## Texto de apoio
Representar o mundo real está, sem nenhuma dúvida, na gênese do cinema, uma arte que nasce da fotografia, posta em sequência para oferecer ao espectador a impressão de movimento. Tão verdade, que o primeiro registro fílmico de que se tem notícia, de 1895, mostrava a chegada de um trem à estação de Ciolat, na França – um acontecimento banal no cotidiano das cidades europeias do século XIX.
Entretanto, por mais que a realidade concreta faça parte do cinema, não se pode negar que o fascínio exercido por esta arte venha, em grande medida, de sua capacidade de criar mundos imaginários, ativar espaços mentais e desencadear emoções. Nesse sentido, o mundo real pode muitas vezes não bastar como combustível, inspiração ou pano de fundo das histórias elaboradas por diretoras e roteiristas, exigindo das equipes de direção de arte e cenografia a criação de realidades outras, imateriais, que sirvam de base para a narrativa.

## Dados fornecidos
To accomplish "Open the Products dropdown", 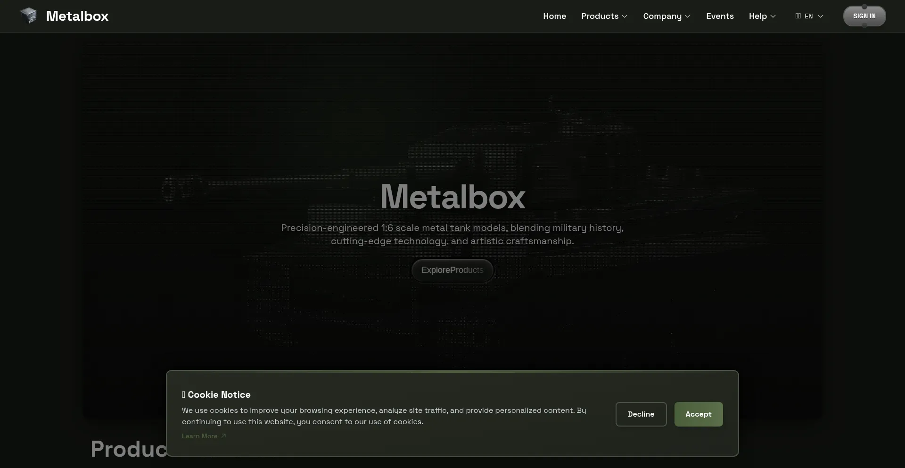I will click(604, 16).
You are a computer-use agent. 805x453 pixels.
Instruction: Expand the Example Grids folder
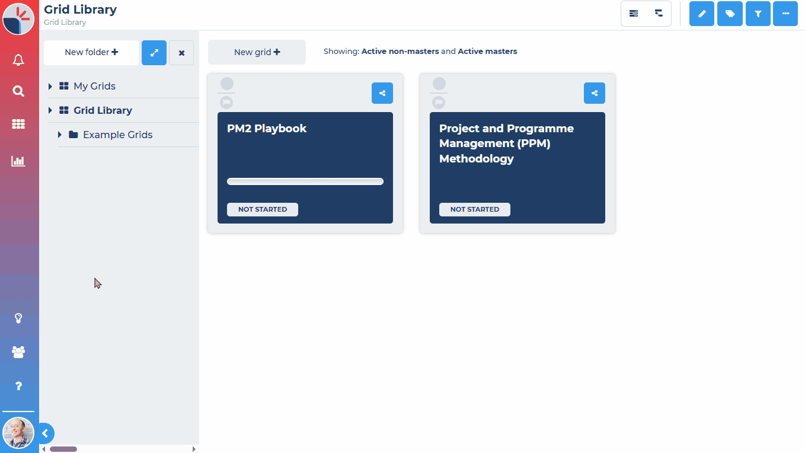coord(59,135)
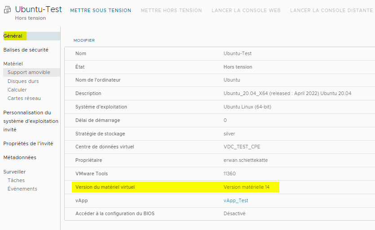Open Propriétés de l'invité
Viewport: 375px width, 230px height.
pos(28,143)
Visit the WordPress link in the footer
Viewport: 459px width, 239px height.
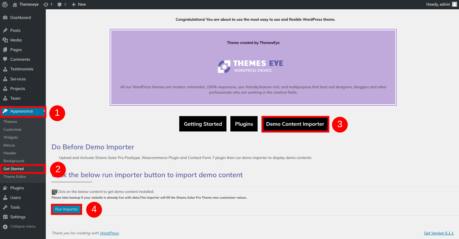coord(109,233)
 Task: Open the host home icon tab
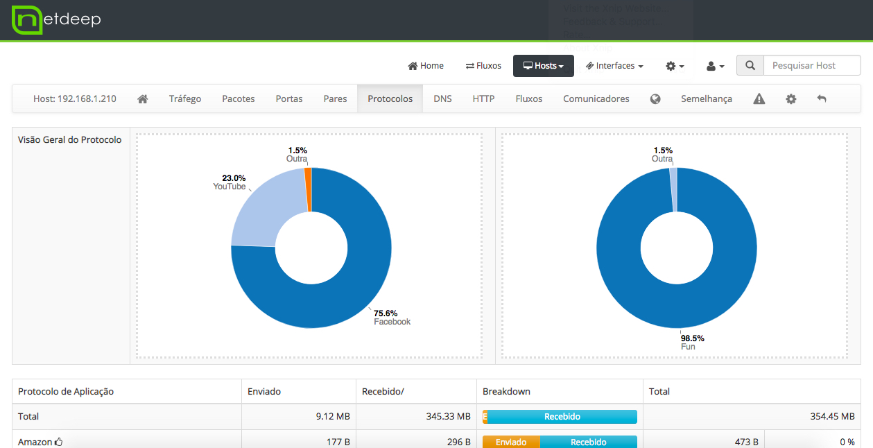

## Exercício proposto 1
Transcreva, do texto sobre cinema, o trecho que vai de "Entretanto, por mais" até "para a narrativa.".
## Exercício proposto 2
De acordo com o texto sobre cinema, por que as equipes de direção de arte e cenografia precisam, por vezes, criar realidades imateriais?

## Resposta correta 1
Entretanto, por mais que a realidade concreta faça parte do cinema, não se pode negar que o fascínio exercido por esta arte venha, em grande medida, de sua capacidade de criar mundos imaginários, ativar espaços mentais e desencadear emoções. Nesse sentido, o mundo real pode muitas vezes não bastar como combustível, inspiração ou pano de fundo das histórias elaboradas por diretoras e roteiristas, exigindo das equipes de direção de arte e cenografia a criação de realidades outras, imateriais, que sirvam de base para a narrativa.

## Resposta correta 2
Porque o mundo real pode muitas vezes não bastar como combustível, inspiração ou pano de fundo das histórias elaboradas por diretoras e roteiristas. Essas realidades criadas servem de base para a narrativa.